Origenasserts Christ to be a creature, and maintains universal restitution. Where has he contradicted this?
12 We must consider the fact, which comes first, and so in order reach the inference, which comes after. Now I find among many bad things written by Origen the following most distinctly heretical: that the Son of God is a creature, that the Holy Spirit is a servant: that there are innumerable worlds, succeeding one another in eternal ages: that angels have been turned into human souls; that the soul of the Saviour existed before it was born of Mary, and that it is this soul which “being in the form of God thought it not robbery to be equal with God, but emptied itself and took the form of a servant;” that the resurrection of our bodies will be such that we shall not have the same members, since, when the functions of the members cease they will become superfluous: and that our bodies themselves will grow aërial and spirit-like, and gradually vanish and disperse into thin air and into nothing: that in the restitution of all things, when the fullness of forgiveness will have been reached, Cherubim and Seraphim, Thrones, Principalities, Dominions, Virtues, Powers, Archangels and Angels, the devil, the demons and the souls of men whether Christians Jews or Heathen, will be of one condition and degree; and when they have come to their true form and weight, and the new army of the whole race returning from the exile of the world presents a mass of rational creatures with all their dregs left behind, then will begin a new world from a new origin, and other bodies in which the souls who fall from heaven will be clothed; so that we may have to fear that we who are now men may afterwards be born women, and one who is now a virgin may chance then to be a prostitute. These things I point out as heresies in the books of Origen. It is for you to point out in which of his books you have found them contradicted.

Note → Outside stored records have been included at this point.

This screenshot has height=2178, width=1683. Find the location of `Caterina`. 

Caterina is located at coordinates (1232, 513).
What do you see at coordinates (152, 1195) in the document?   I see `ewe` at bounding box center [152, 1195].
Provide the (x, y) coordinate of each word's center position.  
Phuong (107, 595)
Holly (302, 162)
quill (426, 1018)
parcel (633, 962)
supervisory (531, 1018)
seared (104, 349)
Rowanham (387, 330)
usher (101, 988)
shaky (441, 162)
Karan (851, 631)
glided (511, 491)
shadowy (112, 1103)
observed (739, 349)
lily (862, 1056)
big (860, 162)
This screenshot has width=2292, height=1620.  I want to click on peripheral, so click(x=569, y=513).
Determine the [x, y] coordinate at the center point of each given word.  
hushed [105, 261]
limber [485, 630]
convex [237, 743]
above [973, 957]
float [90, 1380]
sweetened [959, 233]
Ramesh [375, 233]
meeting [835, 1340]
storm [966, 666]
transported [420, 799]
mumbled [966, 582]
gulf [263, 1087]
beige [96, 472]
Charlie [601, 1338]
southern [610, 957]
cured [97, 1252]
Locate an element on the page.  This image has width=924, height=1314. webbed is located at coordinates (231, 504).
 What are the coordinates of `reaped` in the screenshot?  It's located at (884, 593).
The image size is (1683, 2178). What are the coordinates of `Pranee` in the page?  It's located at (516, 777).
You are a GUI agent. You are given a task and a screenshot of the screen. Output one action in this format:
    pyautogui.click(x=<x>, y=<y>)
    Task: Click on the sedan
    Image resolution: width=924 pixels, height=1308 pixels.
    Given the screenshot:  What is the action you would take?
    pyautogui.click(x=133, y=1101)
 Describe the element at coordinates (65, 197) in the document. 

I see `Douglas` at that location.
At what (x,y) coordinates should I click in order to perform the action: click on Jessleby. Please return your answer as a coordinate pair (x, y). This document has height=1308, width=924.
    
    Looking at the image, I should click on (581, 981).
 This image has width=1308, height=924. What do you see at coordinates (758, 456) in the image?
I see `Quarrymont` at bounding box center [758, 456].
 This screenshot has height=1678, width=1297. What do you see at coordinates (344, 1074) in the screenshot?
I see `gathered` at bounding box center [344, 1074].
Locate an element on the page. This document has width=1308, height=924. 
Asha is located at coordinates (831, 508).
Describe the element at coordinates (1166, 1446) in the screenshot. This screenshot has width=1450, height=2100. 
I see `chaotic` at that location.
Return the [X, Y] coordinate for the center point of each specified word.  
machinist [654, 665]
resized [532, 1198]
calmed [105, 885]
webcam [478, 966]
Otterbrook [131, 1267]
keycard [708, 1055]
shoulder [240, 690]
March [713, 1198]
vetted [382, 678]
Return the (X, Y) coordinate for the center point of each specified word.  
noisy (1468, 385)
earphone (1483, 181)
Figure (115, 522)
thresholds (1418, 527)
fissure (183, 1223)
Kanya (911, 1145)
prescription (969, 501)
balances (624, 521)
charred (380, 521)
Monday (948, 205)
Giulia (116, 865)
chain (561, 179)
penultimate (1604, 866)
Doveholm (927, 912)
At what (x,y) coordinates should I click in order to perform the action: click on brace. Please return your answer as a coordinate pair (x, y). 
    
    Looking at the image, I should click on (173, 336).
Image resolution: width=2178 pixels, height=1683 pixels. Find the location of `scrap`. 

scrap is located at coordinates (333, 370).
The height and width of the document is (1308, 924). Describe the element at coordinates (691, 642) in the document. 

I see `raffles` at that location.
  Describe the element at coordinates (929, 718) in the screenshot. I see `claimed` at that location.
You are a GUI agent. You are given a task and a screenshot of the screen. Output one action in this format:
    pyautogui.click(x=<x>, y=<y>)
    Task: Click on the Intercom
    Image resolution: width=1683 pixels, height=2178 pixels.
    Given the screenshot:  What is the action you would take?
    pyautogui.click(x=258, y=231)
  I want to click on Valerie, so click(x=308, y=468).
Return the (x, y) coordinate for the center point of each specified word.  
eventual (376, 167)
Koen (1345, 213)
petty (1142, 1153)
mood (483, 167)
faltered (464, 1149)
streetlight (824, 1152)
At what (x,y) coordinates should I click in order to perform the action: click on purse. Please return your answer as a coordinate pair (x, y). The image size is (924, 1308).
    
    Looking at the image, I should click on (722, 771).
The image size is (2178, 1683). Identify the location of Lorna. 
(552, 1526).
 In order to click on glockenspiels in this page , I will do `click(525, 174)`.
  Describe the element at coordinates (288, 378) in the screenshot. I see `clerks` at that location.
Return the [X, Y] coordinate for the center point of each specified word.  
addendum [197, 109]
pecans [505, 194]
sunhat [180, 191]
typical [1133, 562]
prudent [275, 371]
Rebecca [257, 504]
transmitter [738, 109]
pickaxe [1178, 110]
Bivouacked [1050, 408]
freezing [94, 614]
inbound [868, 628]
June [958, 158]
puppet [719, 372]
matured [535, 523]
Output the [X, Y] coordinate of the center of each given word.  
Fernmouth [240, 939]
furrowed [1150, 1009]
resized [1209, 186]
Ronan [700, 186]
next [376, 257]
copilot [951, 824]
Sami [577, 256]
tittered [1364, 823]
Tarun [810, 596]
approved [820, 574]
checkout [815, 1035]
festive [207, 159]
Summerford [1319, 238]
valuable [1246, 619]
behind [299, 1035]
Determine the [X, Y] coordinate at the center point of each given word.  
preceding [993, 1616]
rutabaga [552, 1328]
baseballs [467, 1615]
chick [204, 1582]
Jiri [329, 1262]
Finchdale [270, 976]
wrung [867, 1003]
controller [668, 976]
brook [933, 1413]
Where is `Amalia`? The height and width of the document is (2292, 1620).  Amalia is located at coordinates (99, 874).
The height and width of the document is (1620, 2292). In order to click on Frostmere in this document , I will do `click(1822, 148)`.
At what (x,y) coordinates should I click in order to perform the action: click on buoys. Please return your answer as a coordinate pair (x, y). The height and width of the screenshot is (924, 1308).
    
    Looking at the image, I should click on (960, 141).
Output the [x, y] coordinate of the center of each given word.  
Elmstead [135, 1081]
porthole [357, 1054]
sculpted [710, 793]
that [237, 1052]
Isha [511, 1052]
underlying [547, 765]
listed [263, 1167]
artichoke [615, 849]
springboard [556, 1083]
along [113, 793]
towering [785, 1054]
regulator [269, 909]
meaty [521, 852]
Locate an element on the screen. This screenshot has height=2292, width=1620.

13. Do not tell me that “you have found the same things treated by the same author in other places in a catholic sense,” and thus send me to search through the six thousand books of Origen which you charge the most reverend Bishop Epiphanius with having read; but mention the passages with exactness: nor will this suffice; you must produce the sentences word for word. Origen is no fool, as I well know; he cannot contradict himself. The net result arising from all this calculation is, then, that what you cut out was not due to the heretics, but to Origen himself, and that you translated the bad things he had written because you considered them good; and that both the good and the bad things in the book are to be set to your account, since you approved his writings in the Prologue.